A Igreja Matriz de Catanduva, localizada no interior de São Paulo, passou a abrigar uma relíquia de primeiro grau de seu padroeiro, São Domingos de Gusmão, santo espanhol falecido há mais de 800 anos. O fragmento ósseo de cerca de três centímetros, correspondente à metade de uma falange do dedo do santo, foi doado por um convento em Quebec, no Canadá, e entregue à diocese por intermédio de um casal de fiéis. A peça foi apresentada e exposta para a veneração da comunidade durante a celebração festiva em honra ao padroeiro.
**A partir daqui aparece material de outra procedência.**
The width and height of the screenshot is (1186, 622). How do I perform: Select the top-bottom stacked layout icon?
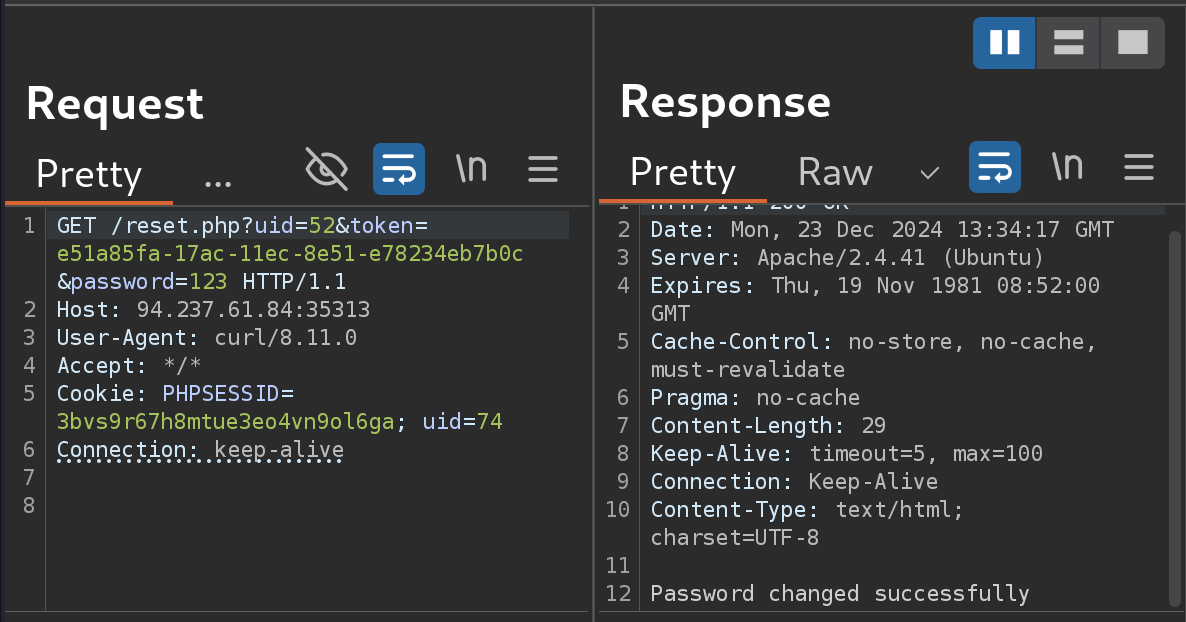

Segundo informações do portal G1, a relíquia do tipo ex ossibus (“dos ossos”) veio acompanhada do seu certificado oficial de autenticidade, documento expedido em março de 1927. O pároco local, padre Fábio Pagotto Cordeiro, destacou a raridade de se obter um fragmento visível dessa proporção e celebrou a bênção concedida à comunidade. O novo tesouro espiritual passa a compor o acervo da matriz, que já abriga o maior conjunto de telas sacras do pintor Benedito Calixto reunido em um único templo no Brasil.
A presença das relíquias como elo vivo de fé e incentivo à santidade
A chegada de uma relíquia de primeiro grau de São Domingos de Gusmão a uma paróquia brasileira representa um acontecimento de profundo valor espiritual e pedagógico para os fiéis. Na tradição católica, venerar os restos mortais de um santo não significa adorar um objeto, mas sim reconhecer a ação concreta da graça de Deus na história humana e recordar que a santidade é um chamado plenamente possível e alcançável.
A acolhida desse fragmento em Catanduva fortalece os laços da comunidade local com a memória do fundador da Ordem dos Pregadores, cuja vida foi marcada pela defesa da verdade do Evangelho e pelo amor à oração. A presença visível desse sinal sagrado serve como um convite diário para que os leigos renovem seu zelo apostólico, inspirando-se no exemplo de fidelidade, humildade e caridade deixado por São Domingos.